Curiously, the 10-state model matches the validation observations more closely than the calibration observations for higher-quantile 5-day and 14-day duration precipitation. A test in which the model was calibrated using the validation observations yielded much smaller residuals for higher-quantile accumulated precipitation, suggesting that this pattern is a feature of the model construction, rather than of calibration.
The average lengths of wet and dry spells vary over the course of the year, with the longest wet spells occurring in winter while the longest dry spells are in spring. The distributions of winter wet-spell lengths and spring dry-spell lengths are shown in Fig. 6 . Note that the average durations of wet-spells (defined as catchment-average prcp > 0.1 mm) are longer for the catchment as a whole than for individual stations within the catchment.
Cumulative probability that a winter wet-spell (a, c) or a spring dry-spell (b, d) has a given duration. Top row (a, b) the 10-bin empirical model, and bottom row (c, d) the wet/dry empirical model. Shading indicates 95th-percentile-ranges calculated from 200 model runs.
The observed distributions of wet- and dry-spells lay generally-within the 95% confidence bands of the models. The 10-state models slightly overestimate the number of shorter wet-spells, and both models slightly overestimate the number of longer dry-spells, but neither model performs remarkably better than the other. The results for the 10-state empirical and 10-state parametric models were indistinguishable, as were the results for the wet/dry empirical and wet/dry parametric models.
The distribution of observed precipitation on wet (prep > 0.1 mm) days in the catchment depends on the placing of a wet day within a wet-spell. This is shown graphically in Fig. 7 . Isolated wet days (grey line) have lower precipitation than the first or last day of a multi-day wet-spell (red line), which in-turn have lower precipitation than the second or second-last days of wet-spells (green line) or the remaining days in the middle of 5-day-or-longer wet-spells (blue line). This result holds for both the observations and the 10-state empirical model simulations. Note that further subdivision of the day 3 to day N ‒2 (blue curve) data did not yield a further distinct distribution. Although Fig. 7 contains data from all seasons, similar results were obtained for each season separately. The results from the 10-state parametric model (not shown) were similar to the 10-state empirical model, although the model curves were further from the calibration data curves.
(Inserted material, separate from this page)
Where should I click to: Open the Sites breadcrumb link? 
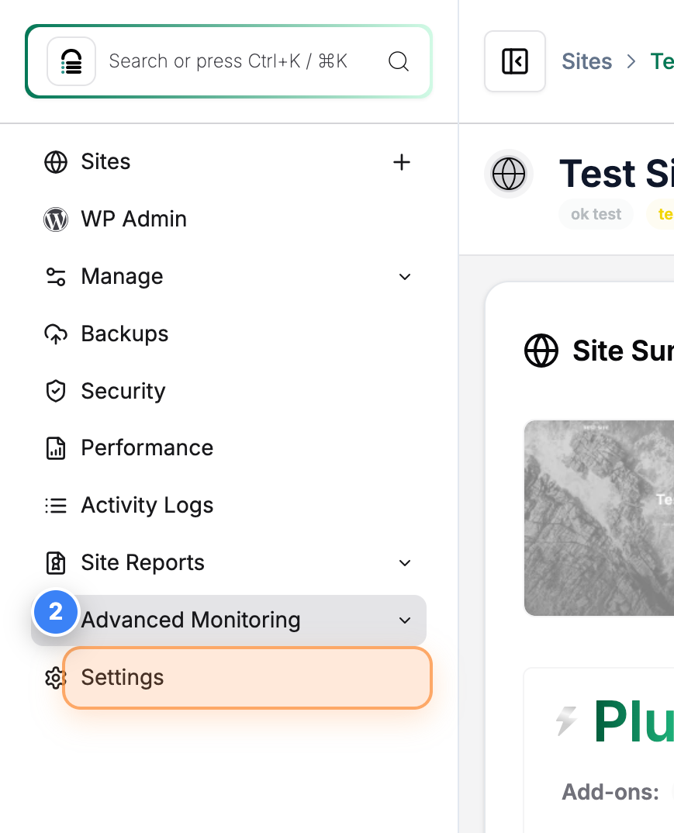(586, 61)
The wet/dry models cannot (by definition) generate different precipitation distributions for different placements within a wet-spell, and so are unable to replicate this feature of the precipitation time-series.
Cumulative frequency distributions for days classed according to their position in a wet-spell of length N . Days are classed as: (grey) isolated wet days; (red) the first (day 1) or last (day N ) day of a wet-spell; (green) second (day 2) or second-last (N –1) day; (blue) all other days (day 3 to N –2). Solid lines show median of the 10-state empirical model runs; shading indicates the 95th percentile range; calibration observations shown as dashed lines.
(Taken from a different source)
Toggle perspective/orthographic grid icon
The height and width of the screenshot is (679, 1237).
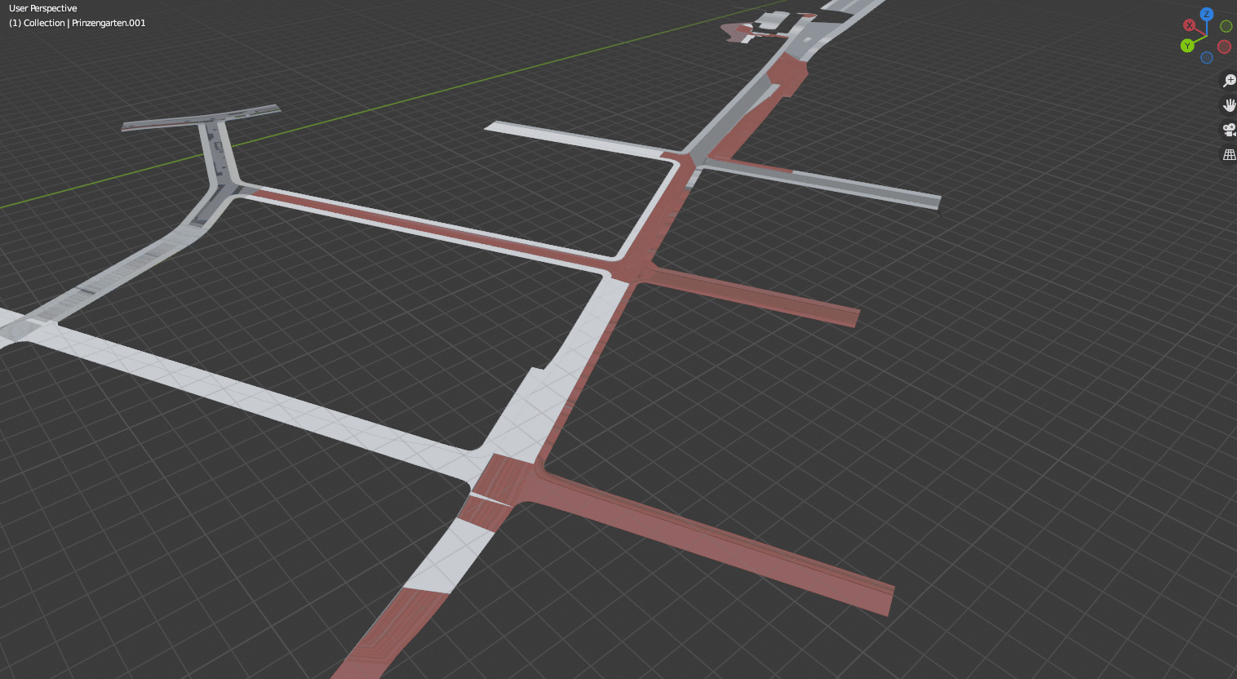1229,154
Our results showed that the new multi-state empirical WG could realistically represent both accumulated 2- to 14-day precipitation distributions and the way that the distribution of daily precipitation changes according to the placement of a wet day within a wet-spell in the Torne River catchment. However, the model underestimated inter-annual and inter-seasonal variance. This suggests that the multi-state model is a promising candidate for hydrological applications in the Torne River catchment, but that further development will be required.
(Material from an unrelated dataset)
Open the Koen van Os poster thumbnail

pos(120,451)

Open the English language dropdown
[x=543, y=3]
For the purposes of flood-simulation, the ability to accurately simulate the distribution of accumulated, multi-day precipitation is a primary consideration. The empirical amounts-model (paired with either a 10-state or wet/dry transition matrix) represents the observed 1-day precipitation distribution better than the parametric amounts-model. This is not surprising, however, as the empirical amounts-model uses 200 parameters and is intended as a proxy for “perfect knowledge” of the 1-day precipitation distribution.
For multi-day precipitation, however, it is the transition model, rather than the amounts model, which most affects the models' performances. The precipitation distributions simulated by wet/dry models increasingly deviate from the observed distribution as accumulation period increases, such that they overestimate low-precipitation totals and underestimating high totals. In contrast, the 10-state parametric model simulates 14-day totals almost as well as the 10-state empirical model. That is, for accumulated precipitation, the 10-state transition model paired with a very simple amounts model (a Gamma distribution) performed better than a wet/dry transition model paired with an empirical amounts model, even though the latter represents “perfect knowledge” of the daily precipitation distribution.
The analysis of wet- and dry-spell lengths found that neither the 10-state nor the wet–dry transition model gave obviously-better simulations. This is perhaps surprising, given that the wet/dry model was calibrated using a threshold of 0.1 mm to define the transition matrix, and the same threshold was used for calculating wet- and dry-spell lengths. In contrast, 0.1 mm does not correspond to any specific transition-threshold in the 10-state model.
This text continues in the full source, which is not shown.